#### QUOTED PASSAGE ####
Are we to believe that some kind of post-modern terrorists with a sense of humor are going to encase their bombs in some sort of blinking Lite-Brite tribute? And put them all over the city in some haphazard fashion? I thought terrorist attacks had to be clandestine so no one ever knows what's happening until it's too late--you don't want to draw people's attention to blinking lights that might say "Hey, look over here! Check me out to see if I'm a bomb!"
A post-Gulf-of-Tonkin-incident world. And a post-Operation-Ajax world and a post-Operation-Northwoods world. It's a post-"Iraq has WMD"-world
This whole "post-9/11 world" meme drives me up a wall. It's used to condemn everything after the fact--i.e., "you can't be allowed to do x, y, or z--after all, this is a 'post-9/11 world.'"
It's just like the "we're at war" excuse the neocons like to drag out--"you can't criticize/protest/have freedom because we're at war and we can't allow anyone to 'embolden the enemy.'"
It's all very convenient for the authorities, isn't it? And yet people go right along with it. In a post-9/11 world, apparently, any act someone in power doesn't approve of (whether it's legal or not) can be condemned just because it's being done after a particular date on a calendar.
In other words, we know that our government has, does, and will try to pull the wool over our eyes and fool us and abuse our trust, and not for our own good. In fact, it's pretty much always to our detriment. Why would we then enable the taking of our freedom to, I don't know, put up promotions for the Aqua Teen Hunger Force movie, just because we've been told that over and over again that Osama bin Laden got the better of us? The FBI doesn't seem to think so.
Wednesday, January 31, 2007
ARRESTING ARTISTS?
So now the ATHF story gets weirder...they've arrested "an artist" supposedly for putting up the ATHF displays...I just heard Anderson Cooper announce that...he said "an artist has been arrested" or words to that effect. That's the headline of the story I linked to: "Artist arrested for planting marketing figures" (is that really "planting" something--isn't that kind of a loaded word?).
Not something you like to hear in the U.S., especially considering that these displays were harmless. I don't know if they violated city ordinances or what have you, but even if they do, I would imagine that such things normally involve the writing of tickets or the levying of fines, not ARREST!
This sounds like they're sending a message to the Freeway Blogger and like-minded individuals.
####
TASK OBJECTIVE »
Can you output the passage of the post on the ATHF displays starting at "It's all very" and ending at "to think so.", word for word?
#### GIVEN ENTRIES ####
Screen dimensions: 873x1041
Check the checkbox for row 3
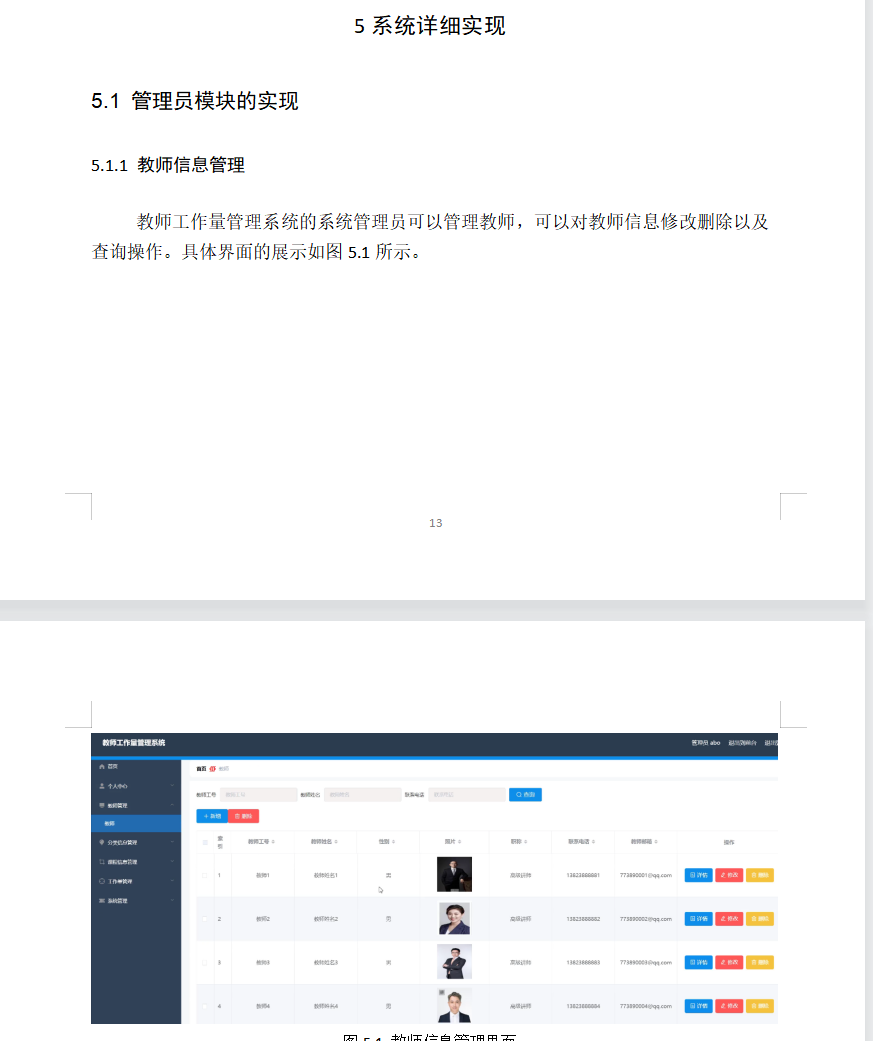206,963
####
#### GIVEN ENTRIES ####
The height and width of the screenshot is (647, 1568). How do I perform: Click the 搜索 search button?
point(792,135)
####
OUTPUT OF THE TASK »
It's all very convenient for the authorities, isn't it? And yet people go right along with it. In a post-9/11 world, apparently, any act someone in power doesn't approve of (whether it's legal or not) can be condemned just because it's being done after a particular date on a calendar.
In other words, we know that our government has, does, and will try to pull the wool over our eyes and fool us and abuse our trust, and not for our own good. In fact, it's pretty much always to our detriment. Why would we then enable the taking of our freedom to, I don't know, put up promotions for the Aqua Teen Hunger Force movie, just because we've been told that over and over again that Osama bin Laden got the better of us? The FBI doesn't seem to think so.